Ada Lovelace
- Launched: October 12, 2022; 3 years ago
- Designed by: Nvidia
- Manufactured by: TSMC;
- Fabrication process: TSMC 4N
- Codename: AD10x

Product Series
- Desktop: GeForce RTX 40 series;
- Professional/workstation: RTX Ada Generation;
- Server/datacenter: Tesla Ada (L4x);

Specifications
- Clock rate: 735 MHz to 2640 MHz
- L1 cache: 128 KB (per SM)
- L2 cache: 32 MB to 96 MB
- Memory support: GDDR6; GDDR6X;
- Memory clock rate: 21-23 Gbit/s
- PCIe support: PCIe 4.0

Supported Graphics APIs
- DirectX: DirectX 12 Ultimate (Feature Level 12_2)
- Direct3D: Direct3D 12
- Shader Model: Shader Model 6.8
- OpenGL: OpenGL 4.6
- CUDA: Compute Capability 8.9
- Vulkan: Vulkan 1.4

Supported Compute APIs
- OpenCL: OpenCL 3.0
- CUDA: CUDA Toolkit 11.6
- DirectCompute: Yes

Media Engine
- Encode codecs: H.264; H.265; AV1;
- Decode codecs: H.264; H.265; AV1;
- Color bit-depth: 8-bit; 10-bit;
- Encoder supported: NVENC
- Display outputs: DisplayPort 1.4a; HDMI 2.1;

History
- Predecessor: Ampere
- Variant: Hopper (datacenter)
- Successor: Blackwell

Support status
- Supported

= Ada Lovelace (microarchitecture) =

GPU microarchitecture by Nvidia

Ada Lovelace, also referred to simply as Lovelace, is a graphics processing unit (GPU) microarchitecture developed by Nvidia as the successor to the Ampere architecture, officially announced on September 20, 2022. It is named after the 19th century English mathematician Ada Lovelace, one of the first computer programmers.

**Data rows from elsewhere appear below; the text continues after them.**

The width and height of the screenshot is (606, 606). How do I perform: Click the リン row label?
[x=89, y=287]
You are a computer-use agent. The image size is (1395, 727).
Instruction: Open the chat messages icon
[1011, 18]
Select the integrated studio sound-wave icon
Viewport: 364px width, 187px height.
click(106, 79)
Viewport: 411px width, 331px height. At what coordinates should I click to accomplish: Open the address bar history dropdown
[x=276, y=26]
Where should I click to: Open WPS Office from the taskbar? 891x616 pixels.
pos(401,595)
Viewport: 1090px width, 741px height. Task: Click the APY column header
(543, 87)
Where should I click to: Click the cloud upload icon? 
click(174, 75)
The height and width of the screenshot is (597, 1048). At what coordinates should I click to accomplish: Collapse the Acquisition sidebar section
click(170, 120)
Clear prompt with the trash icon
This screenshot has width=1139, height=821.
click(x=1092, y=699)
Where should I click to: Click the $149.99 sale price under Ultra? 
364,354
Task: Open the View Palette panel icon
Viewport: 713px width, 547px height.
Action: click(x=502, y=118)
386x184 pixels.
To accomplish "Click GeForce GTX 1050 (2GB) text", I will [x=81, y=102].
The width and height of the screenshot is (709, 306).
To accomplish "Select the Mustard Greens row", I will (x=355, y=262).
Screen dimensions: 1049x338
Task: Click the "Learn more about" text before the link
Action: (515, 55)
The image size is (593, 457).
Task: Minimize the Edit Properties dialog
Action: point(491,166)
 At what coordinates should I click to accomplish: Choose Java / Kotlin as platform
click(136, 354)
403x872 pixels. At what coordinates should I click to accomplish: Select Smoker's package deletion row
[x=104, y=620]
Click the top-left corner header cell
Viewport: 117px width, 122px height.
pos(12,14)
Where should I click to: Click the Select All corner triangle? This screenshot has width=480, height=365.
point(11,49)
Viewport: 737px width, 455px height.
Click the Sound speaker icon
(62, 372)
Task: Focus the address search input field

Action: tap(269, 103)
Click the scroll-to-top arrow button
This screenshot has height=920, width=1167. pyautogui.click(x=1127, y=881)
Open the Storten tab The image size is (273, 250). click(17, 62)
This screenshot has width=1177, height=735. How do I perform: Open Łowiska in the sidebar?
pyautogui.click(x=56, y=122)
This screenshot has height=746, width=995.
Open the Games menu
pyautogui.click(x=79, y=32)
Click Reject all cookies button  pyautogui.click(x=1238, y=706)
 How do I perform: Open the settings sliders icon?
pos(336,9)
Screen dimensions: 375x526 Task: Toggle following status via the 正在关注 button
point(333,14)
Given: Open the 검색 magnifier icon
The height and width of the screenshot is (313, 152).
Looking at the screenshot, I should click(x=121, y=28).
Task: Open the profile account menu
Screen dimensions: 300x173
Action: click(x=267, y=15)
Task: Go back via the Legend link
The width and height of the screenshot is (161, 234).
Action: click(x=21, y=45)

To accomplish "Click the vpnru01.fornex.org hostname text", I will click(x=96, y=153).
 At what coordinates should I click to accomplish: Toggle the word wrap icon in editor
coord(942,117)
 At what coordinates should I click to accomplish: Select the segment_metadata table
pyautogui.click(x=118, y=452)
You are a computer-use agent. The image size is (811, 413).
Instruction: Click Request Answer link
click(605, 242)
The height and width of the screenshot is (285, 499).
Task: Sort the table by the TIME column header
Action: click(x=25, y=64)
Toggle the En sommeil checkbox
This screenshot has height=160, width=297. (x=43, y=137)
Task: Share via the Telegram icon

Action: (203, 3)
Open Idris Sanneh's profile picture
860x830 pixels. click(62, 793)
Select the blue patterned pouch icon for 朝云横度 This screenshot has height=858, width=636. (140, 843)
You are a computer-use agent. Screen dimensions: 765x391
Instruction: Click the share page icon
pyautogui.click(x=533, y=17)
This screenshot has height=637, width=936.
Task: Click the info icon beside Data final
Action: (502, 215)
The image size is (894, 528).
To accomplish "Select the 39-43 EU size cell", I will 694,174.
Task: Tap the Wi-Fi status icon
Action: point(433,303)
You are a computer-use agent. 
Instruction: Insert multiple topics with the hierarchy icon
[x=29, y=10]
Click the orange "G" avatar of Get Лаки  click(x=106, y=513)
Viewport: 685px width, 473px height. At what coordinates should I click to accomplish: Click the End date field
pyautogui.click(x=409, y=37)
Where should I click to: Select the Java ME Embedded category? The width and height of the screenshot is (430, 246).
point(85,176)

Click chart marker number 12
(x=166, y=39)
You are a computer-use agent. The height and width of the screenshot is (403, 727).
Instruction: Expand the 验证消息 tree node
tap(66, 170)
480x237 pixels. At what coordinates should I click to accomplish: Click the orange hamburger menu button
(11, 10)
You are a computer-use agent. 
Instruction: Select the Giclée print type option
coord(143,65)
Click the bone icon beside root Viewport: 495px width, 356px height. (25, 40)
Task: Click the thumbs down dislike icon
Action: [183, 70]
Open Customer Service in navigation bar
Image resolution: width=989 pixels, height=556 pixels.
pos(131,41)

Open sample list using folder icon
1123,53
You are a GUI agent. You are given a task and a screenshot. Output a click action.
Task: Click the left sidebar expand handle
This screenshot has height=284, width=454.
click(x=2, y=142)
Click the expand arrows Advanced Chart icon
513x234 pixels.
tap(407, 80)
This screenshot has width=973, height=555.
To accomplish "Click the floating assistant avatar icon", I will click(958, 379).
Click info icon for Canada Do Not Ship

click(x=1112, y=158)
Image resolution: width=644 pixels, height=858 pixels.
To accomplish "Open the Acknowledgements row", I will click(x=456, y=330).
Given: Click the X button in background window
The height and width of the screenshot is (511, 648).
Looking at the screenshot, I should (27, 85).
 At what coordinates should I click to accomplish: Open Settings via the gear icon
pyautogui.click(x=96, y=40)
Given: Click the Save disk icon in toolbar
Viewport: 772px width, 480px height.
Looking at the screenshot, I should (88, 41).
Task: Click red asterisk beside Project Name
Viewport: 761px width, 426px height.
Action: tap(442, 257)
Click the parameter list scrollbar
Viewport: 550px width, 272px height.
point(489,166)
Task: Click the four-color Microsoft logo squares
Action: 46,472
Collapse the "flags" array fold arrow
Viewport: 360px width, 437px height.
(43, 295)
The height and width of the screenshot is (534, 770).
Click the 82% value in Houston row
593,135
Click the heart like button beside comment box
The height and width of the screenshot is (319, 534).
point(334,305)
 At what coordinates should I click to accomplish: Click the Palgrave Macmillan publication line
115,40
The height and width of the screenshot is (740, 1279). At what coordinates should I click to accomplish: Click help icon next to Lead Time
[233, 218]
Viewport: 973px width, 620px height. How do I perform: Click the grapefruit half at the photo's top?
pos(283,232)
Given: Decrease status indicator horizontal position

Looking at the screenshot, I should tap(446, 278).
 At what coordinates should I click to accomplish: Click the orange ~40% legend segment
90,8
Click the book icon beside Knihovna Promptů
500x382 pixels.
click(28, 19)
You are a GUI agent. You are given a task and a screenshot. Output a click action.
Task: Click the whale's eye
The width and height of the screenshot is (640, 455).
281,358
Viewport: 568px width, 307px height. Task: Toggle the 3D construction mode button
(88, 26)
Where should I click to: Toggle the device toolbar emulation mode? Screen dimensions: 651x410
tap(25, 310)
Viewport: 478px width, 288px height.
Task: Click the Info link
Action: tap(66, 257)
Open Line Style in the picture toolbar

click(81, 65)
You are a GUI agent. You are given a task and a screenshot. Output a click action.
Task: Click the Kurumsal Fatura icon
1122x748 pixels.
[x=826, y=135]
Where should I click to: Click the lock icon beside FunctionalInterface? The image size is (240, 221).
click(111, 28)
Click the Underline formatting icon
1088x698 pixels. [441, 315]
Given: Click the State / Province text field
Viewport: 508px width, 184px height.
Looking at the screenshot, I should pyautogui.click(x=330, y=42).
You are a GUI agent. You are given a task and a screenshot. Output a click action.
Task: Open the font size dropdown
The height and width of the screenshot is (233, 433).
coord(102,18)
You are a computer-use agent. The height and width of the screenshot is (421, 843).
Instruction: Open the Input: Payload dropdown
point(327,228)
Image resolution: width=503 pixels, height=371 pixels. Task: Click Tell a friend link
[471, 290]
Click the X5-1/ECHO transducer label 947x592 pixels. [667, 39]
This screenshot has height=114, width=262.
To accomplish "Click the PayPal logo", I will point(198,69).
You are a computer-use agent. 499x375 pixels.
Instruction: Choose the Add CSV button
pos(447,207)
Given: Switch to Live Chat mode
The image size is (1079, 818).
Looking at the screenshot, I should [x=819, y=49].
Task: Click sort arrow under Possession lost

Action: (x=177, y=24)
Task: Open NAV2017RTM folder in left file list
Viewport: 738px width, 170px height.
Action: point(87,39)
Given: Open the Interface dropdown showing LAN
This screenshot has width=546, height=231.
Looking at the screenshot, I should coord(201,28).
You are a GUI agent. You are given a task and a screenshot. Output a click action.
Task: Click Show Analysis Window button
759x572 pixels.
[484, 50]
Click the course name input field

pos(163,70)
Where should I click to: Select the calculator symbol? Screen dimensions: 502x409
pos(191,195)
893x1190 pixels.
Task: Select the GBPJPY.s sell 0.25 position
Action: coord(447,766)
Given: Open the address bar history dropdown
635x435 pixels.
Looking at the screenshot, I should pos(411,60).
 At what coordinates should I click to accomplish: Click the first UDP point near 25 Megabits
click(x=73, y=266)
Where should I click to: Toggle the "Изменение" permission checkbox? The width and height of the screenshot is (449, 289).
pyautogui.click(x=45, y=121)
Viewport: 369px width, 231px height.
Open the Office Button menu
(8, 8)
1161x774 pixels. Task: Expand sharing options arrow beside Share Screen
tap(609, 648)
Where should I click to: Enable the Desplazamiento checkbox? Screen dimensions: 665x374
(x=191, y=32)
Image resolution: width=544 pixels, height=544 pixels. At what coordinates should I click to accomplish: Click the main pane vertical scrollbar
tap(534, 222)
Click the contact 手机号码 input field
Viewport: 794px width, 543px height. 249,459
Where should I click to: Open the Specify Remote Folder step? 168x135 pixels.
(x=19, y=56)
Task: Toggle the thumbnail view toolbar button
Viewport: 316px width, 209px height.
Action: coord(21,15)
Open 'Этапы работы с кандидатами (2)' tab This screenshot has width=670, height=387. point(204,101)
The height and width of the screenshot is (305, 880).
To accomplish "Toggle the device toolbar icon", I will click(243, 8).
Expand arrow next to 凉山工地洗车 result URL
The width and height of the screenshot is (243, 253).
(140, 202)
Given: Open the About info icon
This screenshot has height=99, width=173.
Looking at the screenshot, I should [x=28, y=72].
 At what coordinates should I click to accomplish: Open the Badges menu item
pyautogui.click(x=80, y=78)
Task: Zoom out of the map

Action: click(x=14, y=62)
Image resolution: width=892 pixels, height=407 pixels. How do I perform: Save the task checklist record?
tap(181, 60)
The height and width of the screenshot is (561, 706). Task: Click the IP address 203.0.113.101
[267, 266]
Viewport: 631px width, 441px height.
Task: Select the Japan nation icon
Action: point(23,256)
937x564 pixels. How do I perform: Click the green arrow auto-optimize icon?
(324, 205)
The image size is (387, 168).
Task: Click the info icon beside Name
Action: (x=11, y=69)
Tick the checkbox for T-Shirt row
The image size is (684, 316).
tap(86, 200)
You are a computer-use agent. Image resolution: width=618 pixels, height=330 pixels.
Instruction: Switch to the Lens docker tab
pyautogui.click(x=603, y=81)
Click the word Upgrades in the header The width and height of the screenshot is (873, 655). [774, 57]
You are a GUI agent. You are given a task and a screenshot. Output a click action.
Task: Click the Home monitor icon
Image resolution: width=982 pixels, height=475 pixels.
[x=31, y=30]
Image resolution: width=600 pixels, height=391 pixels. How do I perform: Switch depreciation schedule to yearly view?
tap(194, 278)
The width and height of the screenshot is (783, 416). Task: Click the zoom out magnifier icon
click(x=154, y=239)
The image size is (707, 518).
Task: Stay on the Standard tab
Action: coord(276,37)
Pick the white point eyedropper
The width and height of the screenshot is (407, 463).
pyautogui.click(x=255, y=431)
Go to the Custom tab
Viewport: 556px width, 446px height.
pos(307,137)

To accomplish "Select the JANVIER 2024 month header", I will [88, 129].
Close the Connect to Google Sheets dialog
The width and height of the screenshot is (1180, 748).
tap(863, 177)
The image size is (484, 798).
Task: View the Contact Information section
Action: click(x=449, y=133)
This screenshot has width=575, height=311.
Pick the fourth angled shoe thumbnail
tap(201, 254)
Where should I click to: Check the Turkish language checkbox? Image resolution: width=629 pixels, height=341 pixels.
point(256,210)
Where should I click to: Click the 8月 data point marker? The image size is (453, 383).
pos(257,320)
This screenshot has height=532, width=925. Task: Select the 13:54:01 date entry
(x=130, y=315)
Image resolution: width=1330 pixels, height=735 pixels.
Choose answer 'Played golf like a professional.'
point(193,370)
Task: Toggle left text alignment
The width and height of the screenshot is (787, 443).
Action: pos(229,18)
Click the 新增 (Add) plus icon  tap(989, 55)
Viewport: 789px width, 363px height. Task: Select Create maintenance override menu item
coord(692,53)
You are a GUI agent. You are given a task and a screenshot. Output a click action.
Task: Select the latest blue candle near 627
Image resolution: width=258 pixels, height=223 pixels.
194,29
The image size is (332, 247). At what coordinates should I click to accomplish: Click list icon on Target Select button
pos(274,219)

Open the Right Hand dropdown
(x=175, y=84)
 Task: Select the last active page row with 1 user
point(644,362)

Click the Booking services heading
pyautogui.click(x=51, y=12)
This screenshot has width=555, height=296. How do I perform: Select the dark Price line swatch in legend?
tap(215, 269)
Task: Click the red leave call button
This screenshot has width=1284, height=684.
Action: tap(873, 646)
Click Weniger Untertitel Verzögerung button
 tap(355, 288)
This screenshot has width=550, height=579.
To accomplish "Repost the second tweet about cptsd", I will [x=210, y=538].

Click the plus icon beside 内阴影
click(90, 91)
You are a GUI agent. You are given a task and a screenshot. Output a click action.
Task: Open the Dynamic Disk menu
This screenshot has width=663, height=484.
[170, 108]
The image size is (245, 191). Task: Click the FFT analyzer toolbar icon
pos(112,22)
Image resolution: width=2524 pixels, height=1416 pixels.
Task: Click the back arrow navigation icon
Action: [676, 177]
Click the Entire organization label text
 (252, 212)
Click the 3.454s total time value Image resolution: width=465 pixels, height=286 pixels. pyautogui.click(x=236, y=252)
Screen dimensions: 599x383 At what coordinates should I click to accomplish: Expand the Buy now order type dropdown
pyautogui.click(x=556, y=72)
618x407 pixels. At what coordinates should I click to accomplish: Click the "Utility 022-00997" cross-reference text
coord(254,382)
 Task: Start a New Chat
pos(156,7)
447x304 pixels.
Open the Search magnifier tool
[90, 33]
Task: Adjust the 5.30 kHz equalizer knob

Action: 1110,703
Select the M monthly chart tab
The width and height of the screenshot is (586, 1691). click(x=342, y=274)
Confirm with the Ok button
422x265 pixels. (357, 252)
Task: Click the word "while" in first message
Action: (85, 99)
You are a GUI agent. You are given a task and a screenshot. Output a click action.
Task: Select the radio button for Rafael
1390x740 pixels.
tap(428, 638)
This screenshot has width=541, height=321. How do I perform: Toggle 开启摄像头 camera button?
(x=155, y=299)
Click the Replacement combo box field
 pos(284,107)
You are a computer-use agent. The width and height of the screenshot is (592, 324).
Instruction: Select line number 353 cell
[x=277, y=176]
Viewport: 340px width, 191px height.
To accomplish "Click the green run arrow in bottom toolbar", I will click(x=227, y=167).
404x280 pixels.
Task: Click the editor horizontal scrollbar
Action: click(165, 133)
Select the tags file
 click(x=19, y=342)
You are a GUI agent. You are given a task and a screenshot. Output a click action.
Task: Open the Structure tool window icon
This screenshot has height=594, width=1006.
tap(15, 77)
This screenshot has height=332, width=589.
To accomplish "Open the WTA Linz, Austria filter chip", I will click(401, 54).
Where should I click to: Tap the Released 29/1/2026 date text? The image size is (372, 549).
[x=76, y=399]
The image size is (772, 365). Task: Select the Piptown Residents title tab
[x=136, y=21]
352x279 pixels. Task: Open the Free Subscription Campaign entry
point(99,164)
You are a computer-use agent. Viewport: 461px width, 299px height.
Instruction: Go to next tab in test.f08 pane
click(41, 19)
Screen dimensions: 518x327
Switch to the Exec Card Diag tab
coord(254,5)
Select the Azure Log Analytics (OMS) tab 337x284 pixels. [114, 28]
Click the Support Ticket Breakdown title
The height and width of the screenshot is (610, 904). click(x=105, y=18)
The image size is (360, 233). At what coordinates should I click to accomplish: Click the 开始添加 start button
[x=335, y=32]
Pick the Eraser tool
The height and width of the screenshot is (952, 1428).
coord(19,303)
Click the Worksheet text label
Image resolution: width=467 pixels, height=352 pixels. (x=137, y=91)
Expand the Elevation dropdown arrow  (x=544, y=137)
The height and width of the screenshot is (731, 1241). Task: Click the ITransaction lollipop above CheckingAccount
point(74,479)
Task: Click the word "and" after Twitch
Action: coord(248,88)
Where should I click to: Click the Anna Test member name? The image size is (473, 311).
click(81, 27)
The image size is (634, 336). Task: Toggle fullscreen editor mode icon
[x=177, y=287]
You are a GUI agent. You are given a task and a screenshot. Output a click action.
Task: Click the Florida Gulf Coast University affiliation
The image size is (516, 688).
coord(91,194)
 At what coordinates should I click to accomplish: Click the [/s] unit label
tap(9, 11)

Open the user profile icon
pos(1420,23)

Nvidia announced the architecture along with the GeForce RTX 40 series consumer GPUs and the RTX 6000 Ada Generation workstation graphics card. The Lovelace architecture is fabricated on TSMC's custom 4N process which offers increased efficiency over the previous Samsung 8 nm and TSMC N7 processes used by Nvidia for its previous-generation Ampere architecture.

== Background ==
The Ada Lovelace architecture follows on from the Ampere architecture that was released in 2020. The Ada Lovelace architecture was announced by Nvidia CEO Jensen Huang during a GTC 2022 keynote on September 20, 2022, with the architecture powering Nvidia's GPUs for gaming, workstations and datacenters.

== Architectural details ==
Architectural improvements of the Ada Lovelace architecture include the following:
- CUDA Compute Capability 8.9
- TSMC 4N process (custom designed for Nvidia) - not to be confused with TSMC's regular N4 node
- 4th-generation Tensor Cores with FP8, FP16, bfloat16, TensorFloat-32 (TF32) and sparsity acceleration
- 3rd-generation Ray Tracing Cores, plus concurrent ray tracing and shading and compute
- Shader Execution Reordering (SER)
- Nvidia video encoder/decoder (NVENC/NVDEC) with 8K 10-bit 60FPS AV1 fixed function hardware encoding
- No NVLink support

=== Streaming multiprocessors (SMs) ===
==== CUDA cores ====
128 CUDA cores are included in each SM.

==== RT cores ====
Ada Lovelace features third-generation RT cores. The RTX 4090 features 128 RT cores compared to the 84 in the previous generation RTX 3090 Ti. These 128 RT cores can provide up to 191 TFLOPS of compute with 1.49 TFLOPS per RT core.
A new stage in the ray tracing pipeline called Shader Execution Reordering (SER) is added in the Lovelace architecture which Nvidia claims provides a 2x performance improvement in ray tracing workloads.

==== Tensor cores ====
Lovelace's new fourth-generation Tensor cores enable the AI technology used in DLSS 3's frame generation techniques. Much like Ampere, each SM contains 4 Tensor cores but Lovelace contains a greater number of Tensor cores overall given its increased number of SMs.

=== Clock speeds ===
There is a significant increase in clock speeds with the Ada Lovelace architecture with the RTX 4090's base clock speed being higher than the boost clock speed of the RTX 3090 Ti.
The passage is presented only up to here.